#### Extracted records
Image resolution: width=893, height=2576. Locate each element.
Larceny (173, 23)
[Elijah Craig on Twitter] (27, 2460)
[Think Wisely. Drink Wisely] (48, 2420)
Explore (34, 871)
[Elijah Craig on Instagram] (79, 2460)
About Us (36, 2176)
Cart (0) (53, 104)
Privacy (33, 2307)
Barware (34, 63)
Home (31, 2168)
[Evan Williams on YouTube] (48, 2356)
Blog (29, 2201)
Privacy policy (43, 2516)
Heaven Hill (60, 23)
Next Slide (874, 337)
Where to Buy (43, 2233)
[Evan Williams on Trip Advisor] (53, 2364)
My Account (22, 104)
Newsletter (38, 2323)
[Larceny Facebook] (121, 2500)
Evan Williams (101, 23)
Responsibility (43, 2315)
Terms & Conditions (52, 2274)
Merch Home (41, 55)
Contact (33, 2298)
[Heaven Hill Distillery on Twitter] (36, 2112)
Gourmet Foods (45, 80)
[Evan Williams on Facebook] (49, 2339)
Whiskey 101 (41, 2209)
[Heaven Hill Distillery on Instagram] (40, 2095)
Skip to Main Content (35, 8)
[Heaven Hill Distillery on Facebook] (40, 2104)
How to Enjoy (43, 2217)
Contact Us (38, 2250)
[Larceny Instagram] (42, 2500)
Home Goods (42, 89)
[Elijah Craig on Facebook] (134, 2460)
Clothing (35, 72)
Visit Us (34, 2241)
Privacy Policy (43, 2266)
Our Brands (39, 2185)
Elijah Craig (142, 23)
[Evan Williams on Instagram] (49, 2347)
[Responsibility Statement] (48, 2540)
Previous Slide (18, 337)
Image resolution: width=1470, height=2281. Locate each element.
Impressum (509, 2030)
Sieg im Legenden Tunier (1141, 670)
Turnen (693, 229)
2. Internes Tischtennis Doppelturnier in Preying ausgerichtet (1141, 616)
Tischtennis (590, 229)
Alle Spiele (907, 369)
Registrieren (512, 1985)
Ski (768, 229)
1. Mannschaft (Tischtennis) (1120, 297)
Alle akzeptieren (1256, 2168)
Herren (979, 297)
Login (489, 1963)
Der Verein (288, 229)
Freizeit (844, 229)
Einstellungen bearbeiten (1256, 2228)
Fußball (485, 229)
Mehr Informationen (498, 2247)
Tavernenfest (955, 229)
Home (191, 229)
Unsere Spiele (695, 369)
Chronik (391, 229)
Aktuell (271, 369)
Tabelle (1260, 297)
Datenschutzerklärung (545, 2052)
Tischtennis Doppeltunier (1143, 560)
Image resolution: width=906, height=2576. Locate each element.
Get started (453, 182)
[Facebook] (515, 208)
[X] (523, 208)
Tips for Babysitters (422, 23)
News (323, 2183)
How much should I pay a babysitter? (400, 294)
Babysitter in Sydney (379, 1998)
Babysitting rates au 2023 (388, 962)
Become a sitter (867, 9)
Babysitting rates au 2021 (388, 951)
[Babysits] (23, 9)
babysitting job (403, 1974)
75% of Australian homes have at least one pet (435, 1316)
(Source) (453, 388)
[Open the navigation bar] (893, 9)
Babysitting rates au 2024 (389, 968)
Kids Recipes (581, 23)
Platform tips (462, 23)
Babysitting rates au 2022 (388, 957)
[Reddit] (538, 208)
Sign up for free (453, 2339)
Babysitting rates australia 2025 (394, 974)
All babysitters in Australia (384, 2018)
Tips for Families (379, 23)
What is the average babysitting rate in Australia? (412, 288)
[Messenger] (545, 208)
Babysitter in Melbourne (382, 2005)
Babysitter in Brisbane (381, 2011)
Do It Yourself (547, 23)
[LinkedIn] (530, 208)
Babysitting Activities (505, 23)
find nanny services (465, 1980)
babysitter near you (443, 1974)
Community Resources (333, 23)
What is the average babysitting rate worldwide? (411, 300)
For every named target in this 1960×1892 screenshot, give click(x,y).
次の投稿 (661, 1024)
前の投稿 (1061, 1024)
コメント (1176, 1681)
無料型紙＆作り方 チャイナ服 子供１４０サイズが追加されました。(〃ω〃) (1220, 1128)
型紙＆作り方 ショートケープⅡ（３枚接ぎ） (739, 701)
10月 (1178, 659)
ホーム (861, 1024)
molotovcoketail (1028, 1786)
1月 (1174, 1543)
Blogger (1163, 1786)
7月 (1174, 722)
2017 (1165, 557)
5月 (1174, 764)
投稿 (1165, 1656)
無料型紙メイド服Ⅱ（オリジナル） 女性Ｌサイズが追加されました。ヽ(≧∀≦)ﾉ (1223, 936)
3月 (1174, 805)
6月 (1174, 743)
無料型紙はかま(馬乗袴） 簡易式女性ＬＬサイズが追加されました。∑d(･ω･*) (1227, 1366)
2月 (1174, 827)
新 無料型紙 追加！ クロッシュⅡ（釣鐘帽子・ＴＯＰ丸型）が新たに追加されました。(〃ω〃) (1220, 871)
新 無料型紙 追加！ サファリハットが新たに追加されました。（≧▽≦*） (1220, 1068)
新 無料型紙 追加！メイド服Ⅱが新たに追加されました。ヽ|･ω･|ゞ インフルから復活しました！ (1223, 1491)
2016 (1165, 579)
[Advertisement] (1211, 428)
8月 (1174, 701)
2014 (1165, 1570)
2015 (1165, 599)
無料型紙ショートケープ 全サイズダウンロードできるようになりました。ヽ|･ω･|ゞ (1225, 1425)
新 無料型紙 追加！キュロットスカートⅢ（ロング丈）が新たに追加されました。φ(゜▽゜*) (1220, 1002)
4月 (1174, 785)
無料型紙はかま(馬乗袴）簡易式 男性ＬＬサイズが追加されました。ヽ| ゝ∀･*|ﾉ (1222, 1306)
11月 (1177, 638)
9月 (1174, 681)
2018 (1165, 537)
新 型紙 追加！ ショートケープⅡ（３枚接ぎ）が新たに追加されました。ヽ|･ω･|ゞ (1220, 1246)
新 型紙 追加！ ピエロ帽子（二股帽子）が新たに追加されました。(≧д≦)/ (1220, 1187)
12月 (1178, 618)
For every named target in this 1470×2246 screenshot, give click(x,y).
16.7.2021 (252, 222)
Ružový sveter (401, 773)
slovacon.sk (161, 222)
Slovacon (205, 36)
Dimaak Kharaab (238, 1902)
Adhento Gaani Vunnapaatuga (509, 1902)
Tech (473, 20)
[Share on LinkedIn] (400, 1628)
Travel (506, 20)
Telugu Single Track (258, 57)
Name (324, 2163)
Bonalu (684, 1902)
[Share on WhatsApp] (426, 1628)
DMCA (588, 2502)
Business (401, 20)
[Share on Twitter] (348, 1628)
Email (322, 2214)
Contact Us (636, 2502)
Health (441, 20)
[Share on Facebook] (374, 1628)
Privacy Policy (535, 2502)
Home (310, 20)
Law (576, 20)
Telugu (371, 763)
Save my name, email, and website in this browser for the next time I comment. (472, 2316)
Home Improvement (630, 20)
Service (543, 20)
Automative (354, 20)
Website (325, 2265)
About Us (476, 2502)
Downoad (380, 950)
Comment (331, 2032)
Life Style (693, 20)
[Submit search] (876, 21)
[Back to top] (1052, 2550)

#### Task to carry out
In the entries above, find the line with "Service (543, 20)", then retype it and every line after it exactly.

#### Answer to this task
Service (543, 20)
Automative (354, 20)
Website (325, 2265)
About Us (476, 2502)
Downoad (380, 950)
Comment (331, 2032)
Life Style (693, 20)
[Submit search] (876, 21)
[Back to top] (1052, 2550)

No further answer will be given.